Personalized medicine: Towards customized treatment of breast cancer

Breast cancer is the most common type of cancer in women. This extremely complex disease is attacking more and more women, and both the way it develops and its outcome can vary greatly from case to case.

Women also respond differently to available treatments. At Oslo University Hospital and the Norwegian University of Science and Technology (NTNU) in Trondheim, researchers are capturing the complexities of breast cancer tumours. Their projects receive funding under the Research Council's National Programme for Research in Functional Genomics in Norway (FUGE).

Different tumours, same treatment

"For breast cancer patients, we currently have only a few different treatment principles from which to choose," explains Professor Gunhild M. Mælandsmo. "This means that many patients receive the same treatment even though their tumours may be very different. Our objective is to find out as much as possible about the various tumour types so that each patient can receive precisely the right treatment at the right time. There are still many people who die from breast cancer -- which plainly shows we are not yet able to treat everyone effectively."

"One of our objectives is to figure out how to identify the patients with the most serious prognoses," says Professor Ingrid Gribbestad. "Can we tell, for example, from the molecular structure of the tumours? If so, then new medicines that are particularly effective against certain structures can be developed."

Professor Gribbestad heads a breast cancer research project in Trondheim, while Professor Mælandsmo and Therese Sørlie are heading projects in Oslo. They have all entered into a cooperation agreement in order to make use of each other's methods and findings. Whereas the Trondheim researchers are using magnetic resonance (MR) tomography to characterise tumours, the Oslo researchers are focusing on molecular changes. MR is a medical imaging technique for detailed visualisation of internal human and animal tissue.

Testing on animal models

"Cancer develops when the genes in a cell are damaged," explains Professor Anne-Lise Børresen-Dale, who works on the project with Professor Sørlie. "This is why research on genetic material is so crucial for our understanding of cancers."

The Oslo researchers study the genetic background of breast cancer patients as well as the DNA, RNA and proteins of their tumours. Then, for comparison, they test out various treatments on animals that have received implanted tumours with various genetic profiles and severity from the patients. After some treatment time, the animal subjects are shipped to Trondheim, where they undergo MR scanning.

"We can see whether the MR signals are different for genetically different tumours," adds Professor Gribbestad, "and if so, whether there are any distinctive characteristics to use when we analyse patients' MR images. Certain characteristics, for instance, may suggest that the patient's tumour is especially difficult to treat."

Up to 15 subtypes

Professor Gribbestad and her colleagues have also developed a new method called metabolomics. A specialised magnetic resonance machine enables them to study biochemical processes of patients' tissue samples. Do different processes occur in a benign tumour compared to a malignant one?

"By identifying these biochemical processes," says Professor Gribbestad, "we may be able to develop medicines that can stop the processes that lead to harmful progression in certain breast cancer patients. This method is unique in that it allows us to quickly identify the processes without destroying the tumour tissue, so that the tissue can be used again in future studies."
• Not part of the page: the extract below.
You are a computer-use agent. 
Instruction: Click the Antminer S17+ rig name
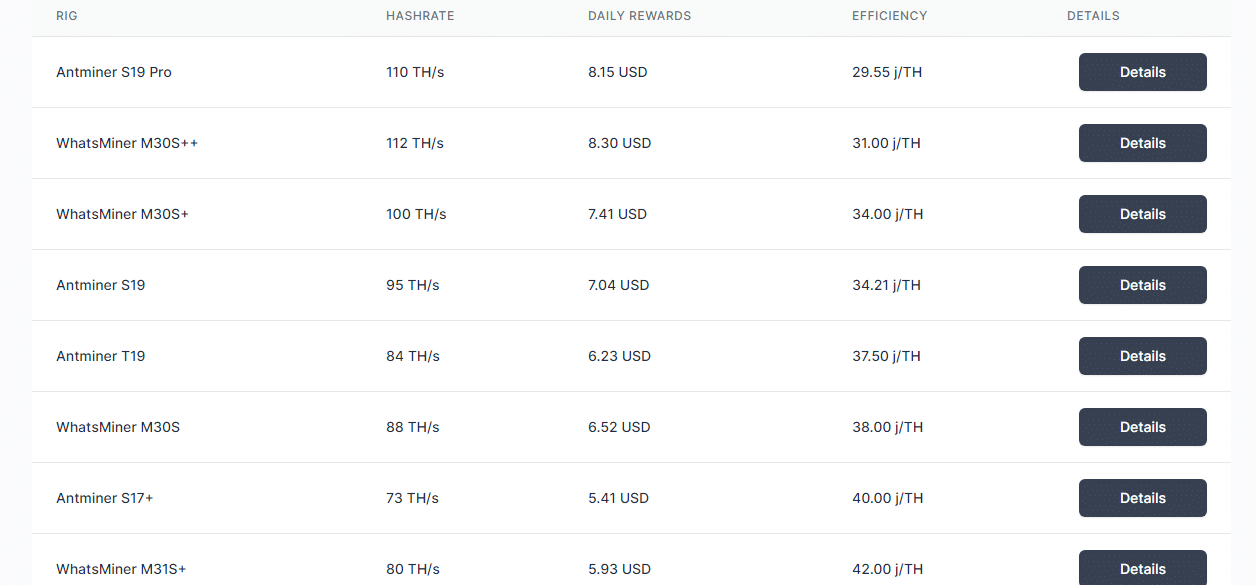(x=105, y=498)
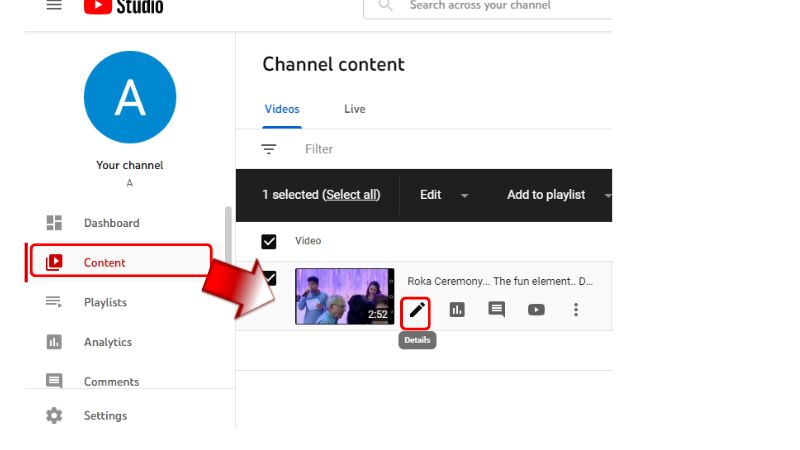Expand the Edit dropdown

tap(444, 195)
In 2000 the scientific journal Nature presented the work of Sørlie and Børresen-Dale in identifying five subtypes of breast cancer. The researchers believe, moreover, that once they refine their identification of tumours in individual patients, they may discover that there are as many as 15 subtypes.

New treatment principles

The goal is customised treatments targeted at each tumour subtype. Current treatment alternatives include surgery, chemotherapy, radiation, and hormonal (anti-oestrogen) therapy. The researchers are seeking new treatment possibilities through activities such as patient trials to test the antibody drug Avastin.
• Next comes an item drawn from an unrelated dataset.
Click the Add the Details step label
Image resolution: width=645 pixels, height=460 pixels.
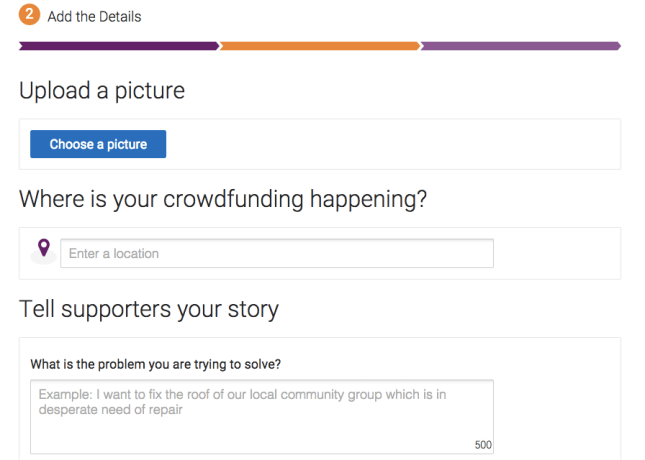(94, 17)
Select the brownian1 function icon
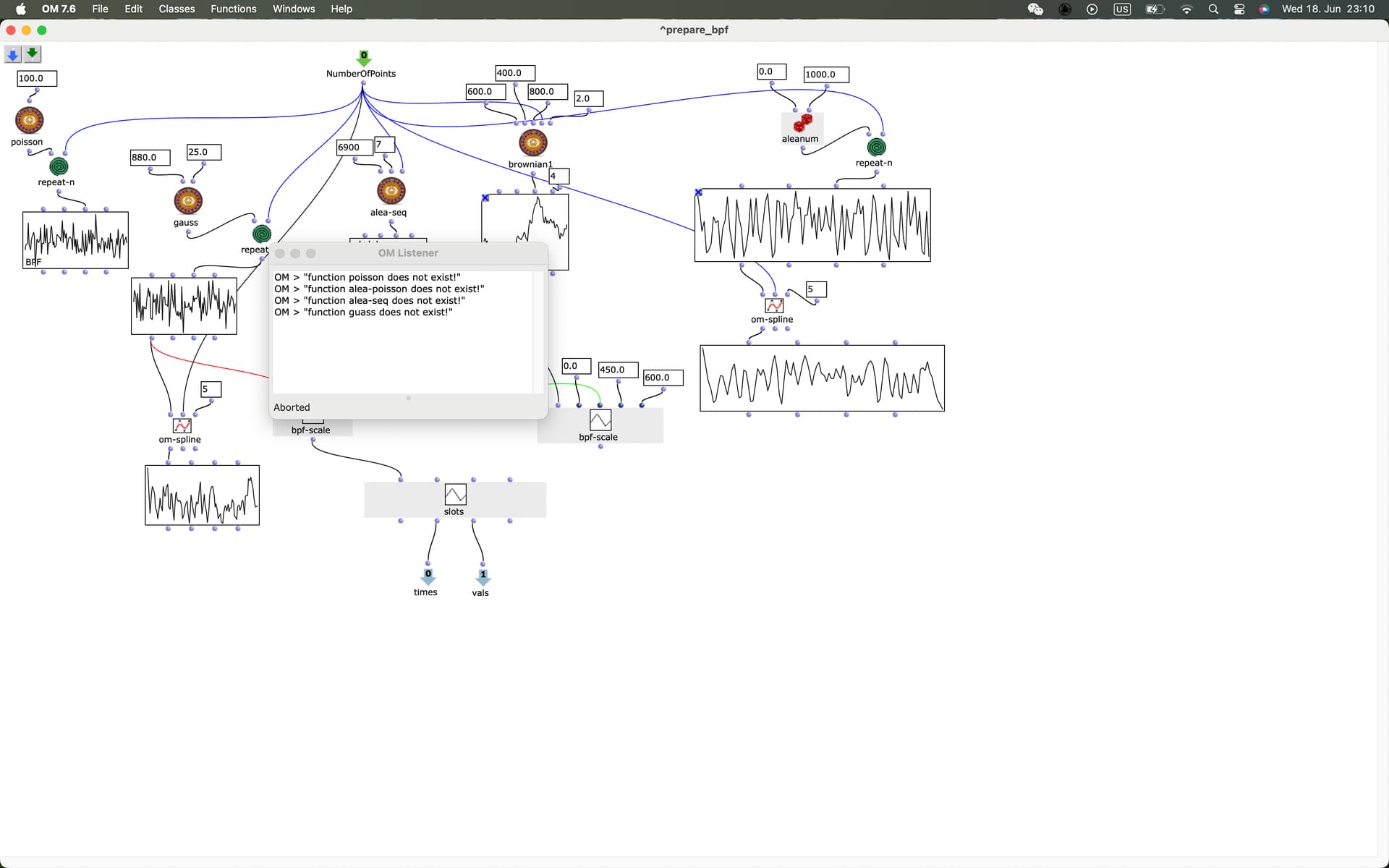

Avastin is designed to choke off the blood supply to a tumour by blocking the formation of new blood vessels. Women with locally advanced breast cancer who are undergoing treatment at Oslo University Hospital are now offered chemotherapy in combination with Avastin. Samples of their tissue, blood and bone marrow are collected for future analysis.
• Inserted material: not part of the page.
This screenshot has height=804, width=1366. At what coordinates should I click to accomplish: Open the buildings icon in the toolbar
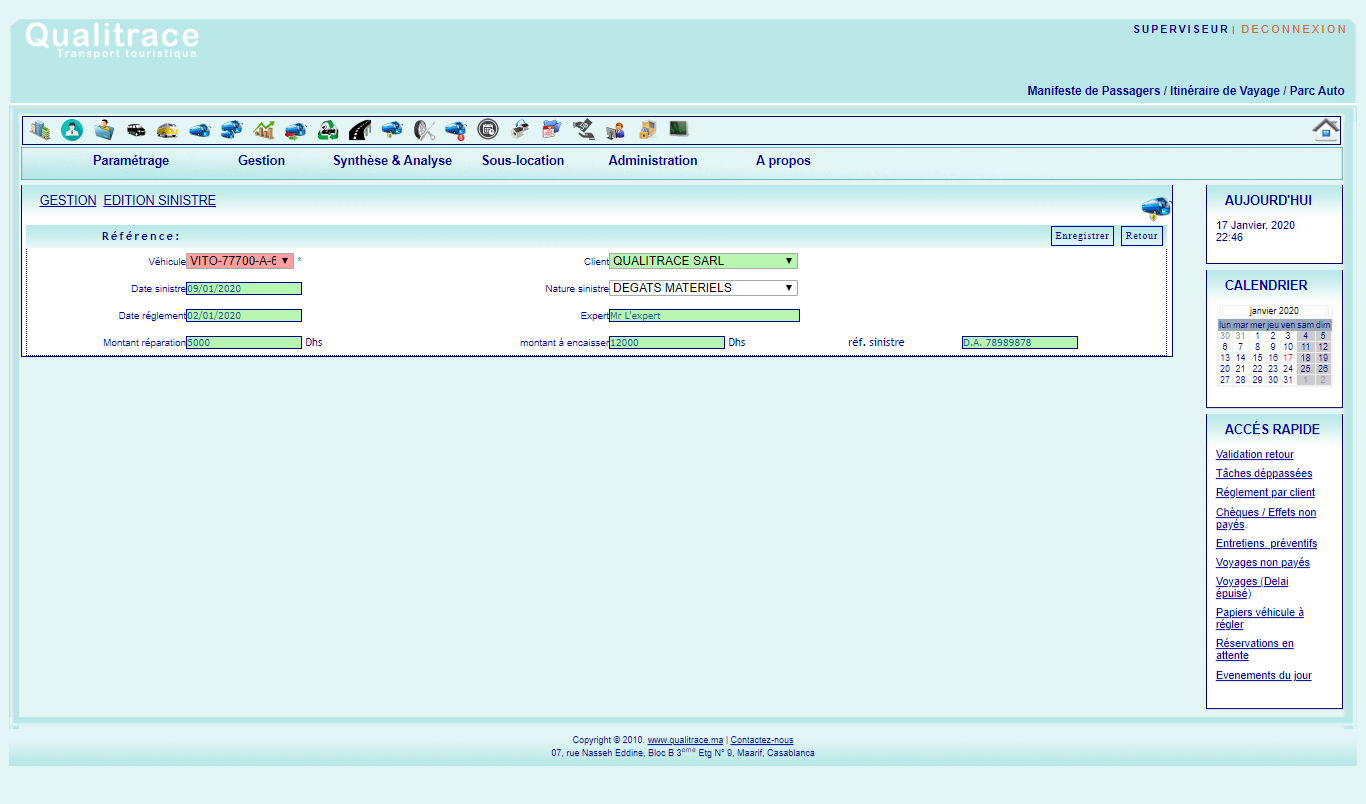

"We intend to find out which kinds of proteins and genes are expressed in the patients who respond to treatment versus those who don't," says Professor Mælandsmo. "This would enable us to customise Avastin treatment based on a patient's genetic profile."

"Large-scale studies on this type of treatment are underway," says Professor Børresen-Dale, "but they are not doing molecular profiles. So they may determine that a substance works, but not for whom and why."